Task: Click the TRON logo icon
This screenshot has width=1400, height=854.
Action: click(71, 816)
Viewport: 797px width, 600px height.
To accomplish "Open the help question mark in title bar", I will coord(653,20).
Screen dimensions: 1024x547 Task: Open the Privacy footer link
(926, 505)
###
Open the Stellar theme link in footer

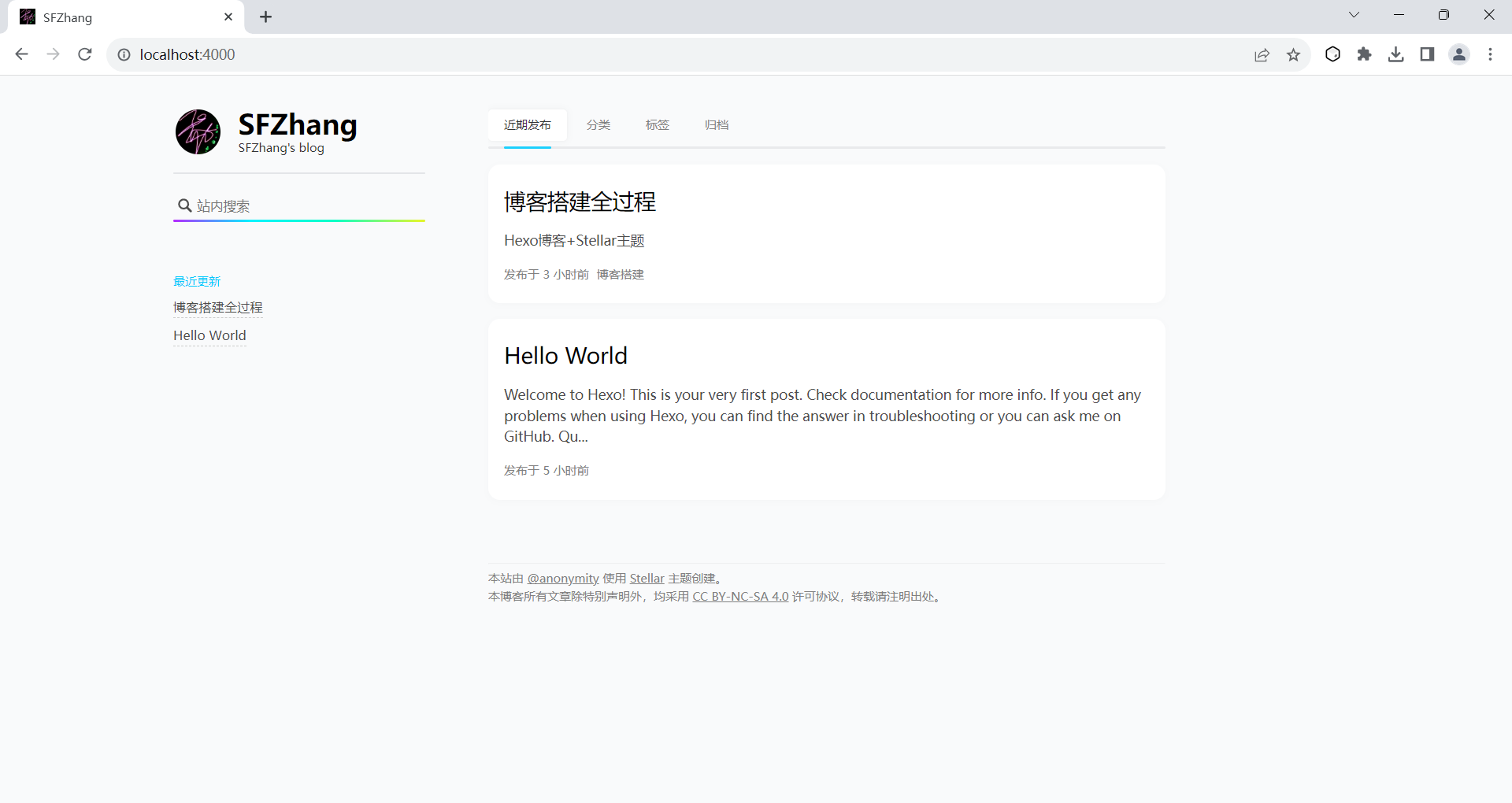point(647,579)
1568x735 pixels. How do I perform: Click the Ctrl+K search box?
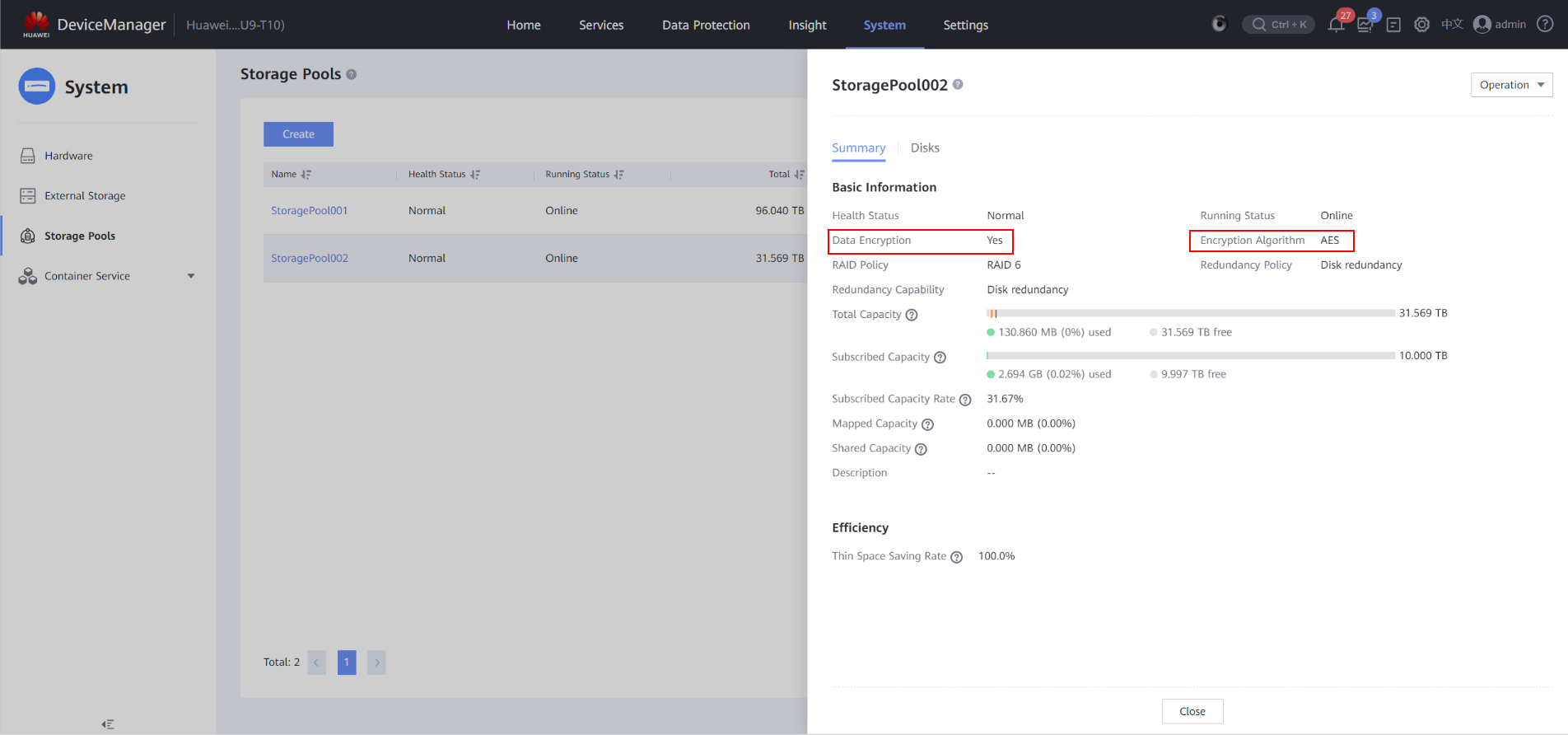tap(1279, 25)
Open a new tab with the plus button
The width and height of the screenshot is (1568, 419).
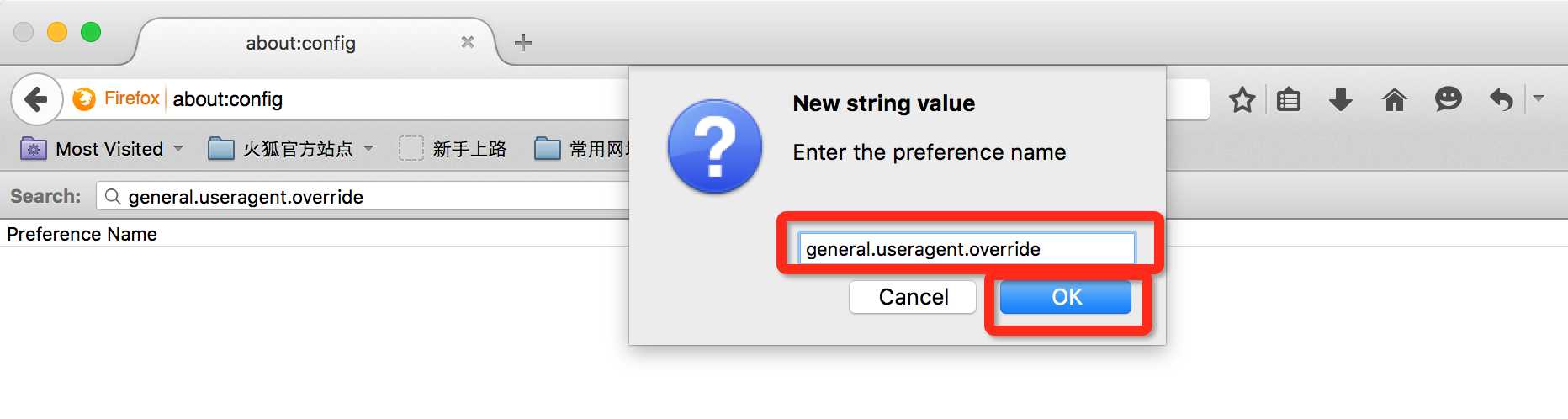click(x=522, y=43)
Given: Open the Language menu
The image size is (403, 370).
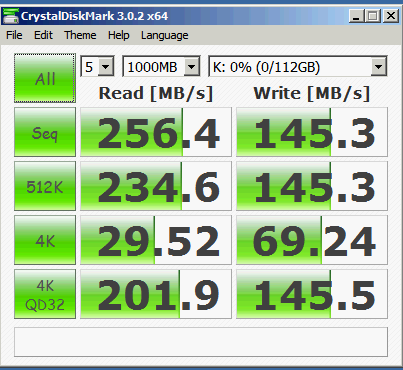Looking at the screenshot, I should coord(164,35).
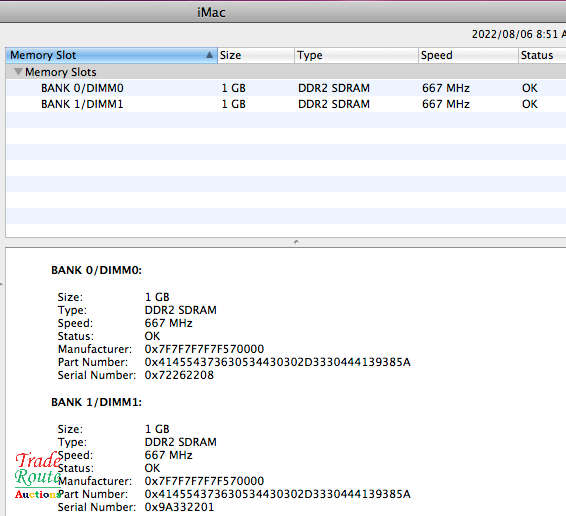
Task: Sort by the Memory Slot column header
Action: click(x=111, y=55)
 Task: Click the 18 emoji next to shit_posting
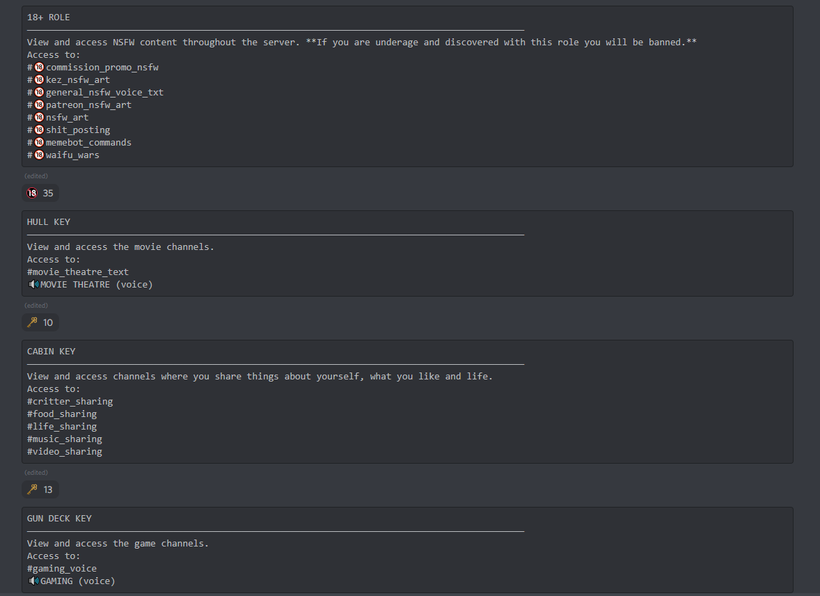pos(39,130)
###
** Task instructions **
Leaving out the pictures, please output the lines in the entries above from the one with "Open the Stellar theme link in footer" through the one with "Given: Open the Language menu", exactly as they are.

** The completed task **
Open the Stellar theme link in footer

point(647,579)
1568x735 pixels. How do I perform: Click the Ctrl+K search box?
tap(1279, 25)
Open a new tab with the plus button
The width and height of the screenshot is (1568, 419).
click(x=522, y=43)
Given: Open the Language menu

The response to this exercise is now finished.